WHAT YOU HAVE TO DO: Transcribe the entries below exactly.

DATA FOR PROCESSING:
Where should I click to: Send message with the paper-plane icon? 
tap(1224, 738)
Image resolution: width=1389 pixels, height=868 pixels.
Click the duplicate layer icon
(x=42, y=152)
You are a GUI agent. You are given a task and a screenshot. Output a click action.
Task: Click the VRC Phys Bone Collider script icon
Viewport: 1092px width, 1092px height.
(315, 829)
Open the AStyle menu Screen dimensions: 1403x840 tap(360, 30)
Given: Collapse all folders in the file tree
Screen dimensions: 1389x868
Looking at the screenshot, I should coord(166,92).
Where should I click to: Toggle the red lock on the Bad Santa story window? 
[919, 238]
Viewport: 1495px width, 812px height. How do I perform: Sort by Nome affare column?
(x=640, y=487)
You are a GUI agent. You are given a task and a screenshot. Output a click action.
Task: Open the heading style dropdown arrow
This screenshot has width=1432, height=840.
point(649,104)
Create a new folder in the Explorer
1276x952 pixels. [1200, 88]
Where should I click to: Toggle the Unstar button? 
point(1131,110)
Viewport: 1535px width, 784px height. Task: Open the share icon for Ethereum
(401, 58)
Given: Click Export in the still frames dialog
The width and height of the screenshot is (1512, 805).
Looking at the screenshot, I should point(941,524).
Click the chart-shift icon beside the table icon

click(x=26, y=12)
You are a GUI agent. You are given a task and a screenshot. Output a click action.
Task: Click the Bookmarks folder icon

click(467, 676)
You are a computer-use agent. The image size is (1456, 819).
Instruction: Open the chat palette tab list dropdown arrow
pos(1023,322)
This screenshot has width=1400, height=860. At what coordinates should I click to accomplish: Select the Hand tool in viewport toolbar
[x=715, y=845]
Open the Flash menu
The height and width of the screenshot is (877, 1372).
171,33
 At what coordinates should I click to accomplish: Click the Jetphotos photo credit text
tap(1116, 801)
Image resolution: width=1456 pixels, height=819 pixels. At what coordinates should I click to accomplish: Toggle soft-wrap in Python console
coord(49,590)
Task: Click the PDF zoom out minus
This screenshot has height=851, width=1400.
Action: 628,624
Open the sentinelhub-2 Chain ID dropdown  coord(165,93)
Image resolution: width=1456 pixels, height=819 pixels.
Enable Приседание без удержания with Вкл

ANSWER FOR THE TASK:
Where should I click to: Send message with the paper-plane icon? 
tap(1224, 738)
Image resolution: width=1389 pixels, height=868 pixels.
Click the duplicate layer icon
(x=42, y=152)
You are a GUI agent. You are given a task and a screenshot. Output a click action.
Task: Click the VRC Phys Bone Collider script icon
Viewport: 1092px width, 1092px height.
(315, 829)
Open the AStyle menu Screen dimensions: 1403x840 tap(360, 30)
Given: Collapse all folders in the file tree
Screen dimensions: 1389x868
Looking at the screenshot, I should coord(166,92).
Where should I click to: Toggle the red lock on the Bad Santa story window? 
[919, 238]
Viewport: 1495px width, 812px height. How do I perform: Sort by Nome affare column?
(x=640, y=487)
You are a GUI agent. You are given a task and a screenshot. Output a click action.
Task: Open the heading style dropdown arrow
This screenshot has width=1432, height=840.
point(649,104)
Create a new folder in the Explorer
1276x952 pixels. [1200, 88]
Where should I click to: Toggle the Unstar button? 
point(1131,110)
Viewport: 1535px width, 784px height. Task: Open the share icon for Ethereum
(401, 58)
Given: Click Export in the still frames dialog
The width and height of the screenshot is (1512, 805).
Looking at the screenshot, I should point(941,524).
Click the chart-shift icon beside the table icon

click(x=26, y=12)
You are a GUI agent. You are given a task and a screenshot. Output a click action.
Task: Click the Bookmarks folder icon

click(467, 676)
You are a computer-use agent. The image size is (1456, 819).
Instruction: Open the chat palette tab list dropdown arrow
pos(1023,322)
This screenshot has width=1400, height=860. At what coordinates should I click to accomplish: Select the Hand tool in viewport toolbar
[x=715, y=845]
Open the Flash menu
The height and width of the screenshot is (877, 1372).
171,33
 At what coordinates should I click to accomplish: Click the Jetphotos photo credit text
tap(1116, 801)
Image resolution: width=1456 pixels, height=819 pixels. At what coordinates should I click to accomplish: Toggle soft-wrap in Python console
coord(49,590)
Task: Click the PDF zoom out minus
This screenshot has height=851, width=1400.
Action: 628,624
Open the sentinelhub-2 Chain ID dropdown  coord(165,93)
Image resolution: width=1456 pixels, height=819 pixels.
Enable Приседание без удержания with Вкл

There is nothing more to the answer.